▶ PROBLEMS TO SOLVE
a) List every mining company named in the iron ore article.
b) Copy the iron ore article word for word from "With all that" to "of the mine.".

The dim outlook is forcing mine owners to figure out how to produce more with less, including adding automated diggers, drills and trucks, or halting investments on projects that need higher prices to be profitable.

Fortescue cut its cash cost of producing a ton of ore in half during the past two years, while BHP's fell more than 25 per cent in the second half of 2016, company filings show. Roy Hill, a closely held company, says its asset will be Australia's single largest iron ore mine at full production. The operation's costs were in the industry's lowest quartile, the producer said last year.

With all that belt-tightening, about 90 per cent of exporters would now be profitable with prices at $US60 a ton, well below current levels, according to researcher CRU Group.

Keeping costs in check is crucial for Roy Hill, which delivered its first ton of ore from the new Pilbara mine in late 2015 and hopes to produce 55 million tons this year from a deposit that could operate for three decades. The project incorporates cost-saving advances like a 344-kilometer (214-mile) rail line directly to its export terminal at Port Hedland and machines that are operated remotely from offices in Perth 1,000 kilometers south of the mine.

A lucrative profession

While an experienced worker at other mines in the state might have been paid about $150,000, Roy Hill offers around $100,000 for the same job, according to Lenz, the human resources manager. That's still more than the national average of $79,721, based on weekly earnings data from the Australian Bureau of Statistics. And the job has some appeal to those who like the idea of a rotation that calls for working two straight weeks at the remote mine and then a week off back home.

▶ INFORMATION PROVIDED

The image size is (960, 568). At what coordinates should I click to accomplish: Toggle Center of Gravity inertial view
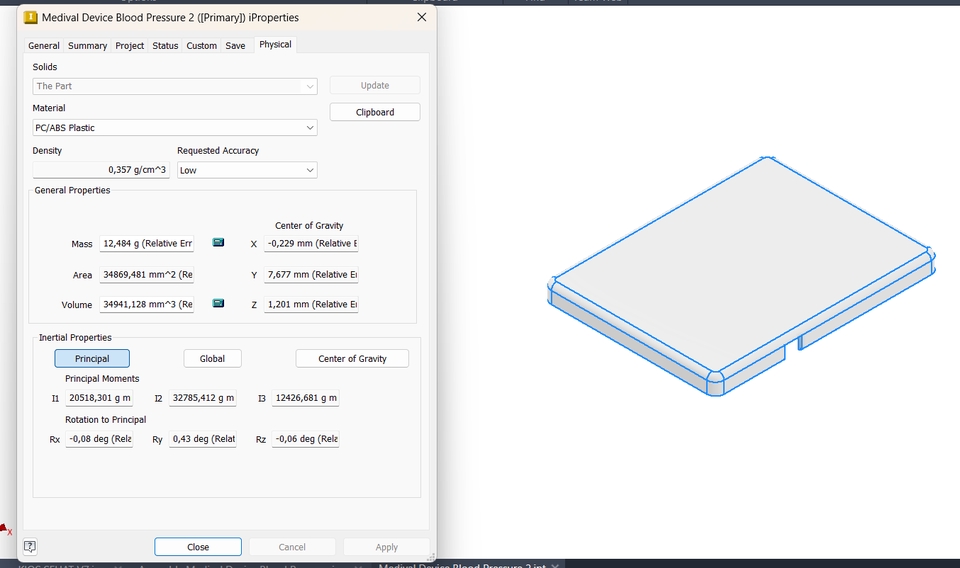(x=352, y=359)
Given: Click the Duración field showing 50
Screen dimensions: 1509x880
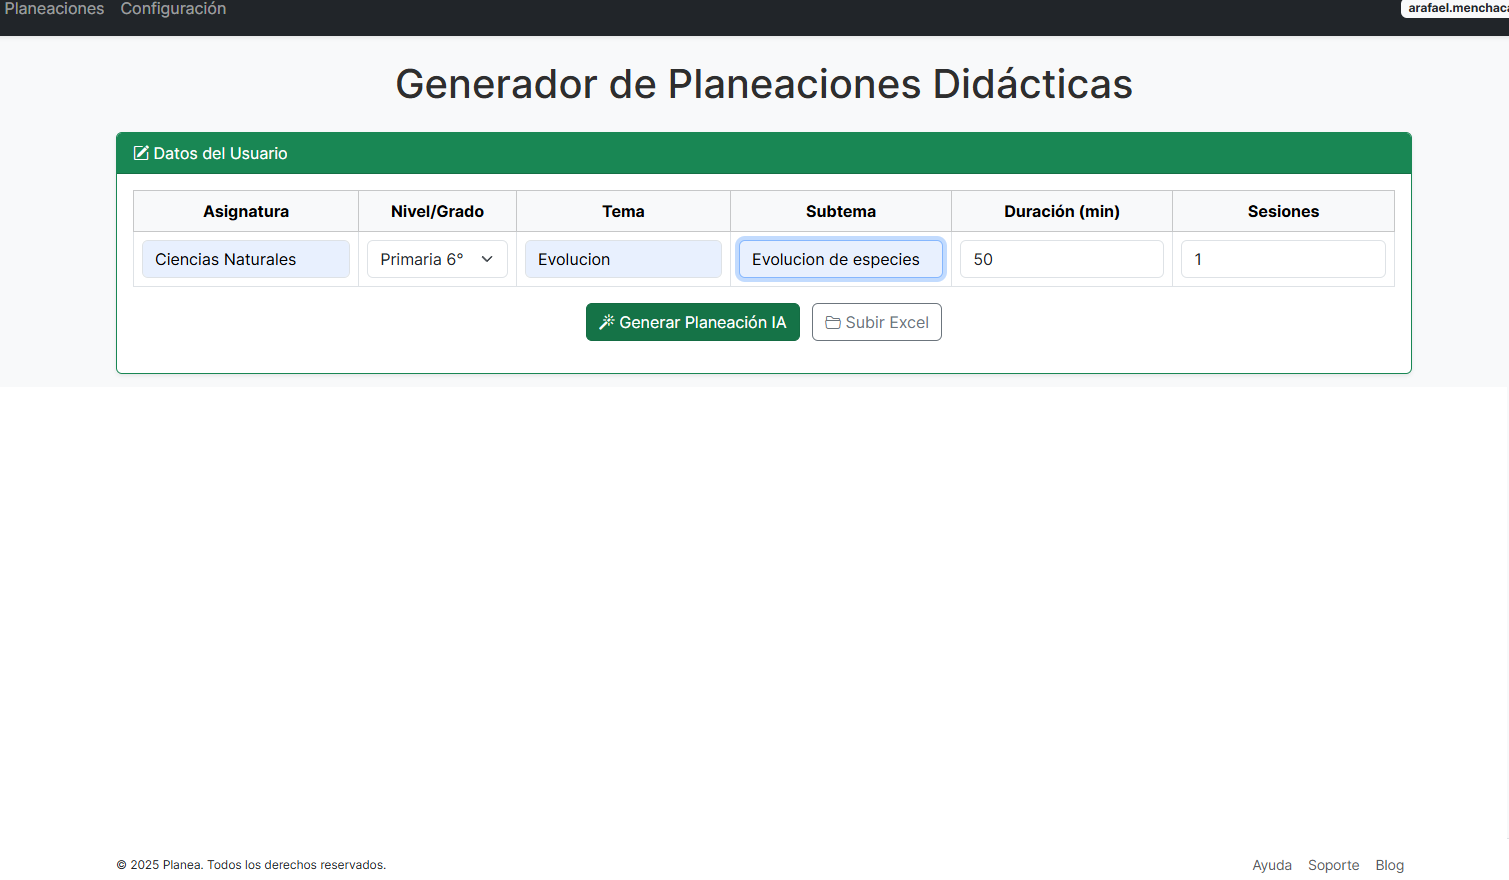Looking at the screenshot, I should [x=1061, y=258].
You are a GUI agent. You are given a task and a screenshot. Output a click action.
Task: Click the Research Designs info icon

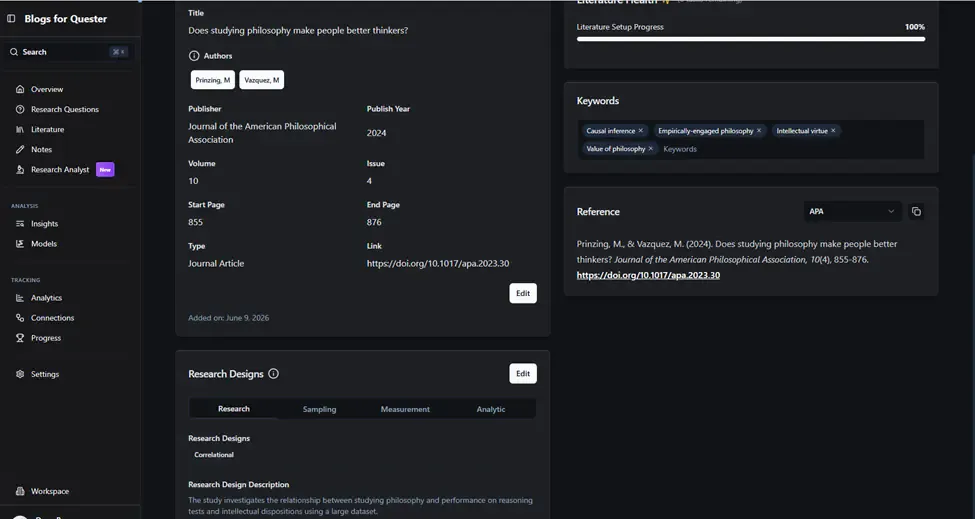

▶ FULL SOLUTIONS
a) Fortescue, BHP, Roy Hill

b)
With all that belt-tightening, about 90 per cent of exporters would now be profitable with prices at $US60 a ton, well below current levels, according to researcher CRU Group.

Keeping costs in check is crucial for Roy Hill, which delivered its first ton of ore from the new Pilbara mine in late 2015 and hopes to produce 55 million tons this year from a deposit that could operate for three decades. The project incorporates cost-saving advances like a 344-kilometer (214-mile) rail line directly to its export terminal at Port Hedland and machines that are operated remotely from offices in Perth 1,000 kilometers south of the mine.